United States v. Adelekan

Decision Date18 October 2021
Docket Number19 Cr. 291 (LAP)
PartiesUNITED STATES OF AMERICA, Plaintiff, v. OLUWASEUN ADELEKAN et al., Defendants.
CourtU.S. District Court — Southern District of New York
MEMORANDUM & ORDER

LORETTA A. PRESKA SENIOR UNITED STATES DISTRICT JUDGE

Defendants are charged in a six-count indictment in connection with their alleged participation in a scheme to defraud businesses and individuals using email scams designed to trick those victims into wiring money to bank accounts that the Defendants controlled. Before the Court are the Government's motions in limine seeking to admit or preclude various kinds of evidence.[1] Defendants Oluwaseun Adelekan and Curlten Otidubor oppose certain of the Government's motions.[2] Defendant Temitope Omotayo also moves in limine to preclude the Government from introducing evidence of Mr.

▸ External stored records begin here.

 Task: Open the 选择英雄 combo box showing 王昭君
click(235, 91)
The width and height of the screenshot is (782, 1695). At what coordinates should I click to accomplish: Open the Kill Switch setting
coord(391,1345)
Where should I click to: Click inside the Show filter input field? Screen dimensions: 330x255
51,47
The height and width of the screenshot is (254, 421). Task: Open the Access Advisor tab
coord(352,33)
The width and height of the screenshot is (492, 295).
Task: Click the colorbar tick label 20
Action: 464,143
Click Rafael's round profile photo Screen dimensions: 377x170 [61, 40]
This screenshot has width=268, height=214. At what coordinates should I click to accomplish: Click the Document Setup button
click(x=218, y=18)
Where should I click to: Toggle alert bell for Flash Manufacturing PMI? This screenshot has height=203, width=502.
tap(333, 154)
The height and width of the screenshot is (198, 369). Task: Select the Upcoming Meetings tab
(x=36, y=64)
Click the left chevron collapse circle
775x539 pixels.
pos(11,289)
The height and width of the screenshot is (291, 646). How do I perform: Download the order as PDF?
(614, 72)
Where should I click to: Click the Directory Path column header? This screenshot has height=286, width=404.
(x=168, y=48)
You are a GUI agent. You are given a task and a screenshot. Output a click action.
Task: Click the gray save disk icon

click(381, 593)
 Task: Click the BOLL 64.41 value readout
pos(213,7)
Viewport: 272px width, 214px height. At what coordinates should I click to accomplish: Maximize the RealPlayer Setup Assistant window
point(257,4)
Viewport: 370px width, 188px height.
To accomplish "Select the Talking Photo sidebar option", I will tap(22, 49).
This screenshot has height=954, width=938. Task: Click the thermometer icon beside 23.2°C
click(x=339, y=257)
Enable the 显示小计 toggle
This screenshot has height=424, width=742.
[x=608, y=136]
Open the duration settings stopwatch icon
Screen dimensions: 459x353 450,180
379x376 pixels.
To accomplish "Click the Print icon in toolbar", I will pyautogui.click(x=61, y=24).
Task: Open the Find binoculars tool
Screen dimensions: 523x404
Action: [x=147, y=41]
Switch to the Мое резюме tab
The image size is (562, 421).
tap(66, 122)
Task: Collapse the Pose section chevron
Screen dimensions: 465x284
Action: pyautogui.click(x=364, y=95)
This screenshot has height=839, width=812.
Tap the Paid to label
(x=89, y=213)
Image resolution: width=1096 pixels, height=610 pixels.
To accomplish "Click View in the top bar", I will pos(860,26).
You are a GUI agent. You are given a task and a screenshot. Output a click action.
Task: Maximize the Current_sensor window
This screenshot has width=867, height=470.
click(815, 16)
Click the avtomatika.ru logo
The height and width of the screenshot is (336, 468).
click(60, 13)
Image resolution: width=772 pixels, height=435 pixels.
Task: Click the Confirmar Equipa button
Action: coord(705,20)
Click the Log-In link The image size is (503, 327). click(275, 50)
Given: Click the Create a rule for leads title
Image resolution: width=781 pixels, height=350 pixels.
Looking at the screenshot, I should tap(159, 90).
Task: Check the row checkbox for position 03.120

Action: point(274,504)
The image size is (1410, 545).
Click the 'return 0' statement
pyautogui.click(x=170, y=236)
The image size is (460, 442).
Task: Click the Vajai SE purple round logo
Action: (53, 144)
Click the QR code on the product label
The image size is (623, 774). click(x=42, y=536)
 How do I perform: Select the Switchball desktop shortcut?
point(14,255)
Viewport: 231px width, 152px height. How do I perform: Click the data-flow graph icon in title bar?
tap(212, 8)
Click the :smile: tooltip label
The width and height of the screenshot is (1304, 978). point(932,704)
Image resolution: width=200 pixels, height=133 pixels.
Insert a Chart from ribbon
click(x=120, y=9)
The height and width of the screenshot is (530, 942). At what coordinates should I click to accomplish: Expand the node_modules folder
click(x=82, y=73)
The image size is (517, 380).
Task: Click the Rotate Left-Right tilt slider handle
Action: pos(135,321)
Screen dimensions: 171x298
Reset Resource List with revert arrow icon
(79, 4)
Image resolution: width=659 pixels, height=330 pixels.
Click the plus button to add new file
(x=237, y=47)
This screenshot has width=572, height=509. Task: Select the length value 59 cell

Omotayo's sister's alleged involvement in the alleged conspiracy and other frauds.[3] The Court's rulings on each motion are set forth below.

I. Background

Defendants Oluwaseun Adelekan, Olalekan Daramola, Solomon Aburekhanlen, Gbegna Oyeneyin, Abiola Olajumke, Temitope Omotayo, Bryan Eadie, Albert Lucas, Ademola Adebogun, Lucas Ologbenla, Adewole Taylor, and Curlten Otidubor (collectively, Defendants) are charged in a six-count indictment for allegedly using false and misleading representations and omissions, including via email and text message, to induce victims to wire a total of more than $3.5 million to Defendants and other members of the scheme. (See generally Fourth Superseding Indictment, [dkt. no. 296].)

Count one charges Defendants with conspiracy to commit wire fraud. (Id. ¶¶ 1-6.)

Count two charges Defendants with conspiracy to commit money laundering. (Id. ¶¶ 7-10.)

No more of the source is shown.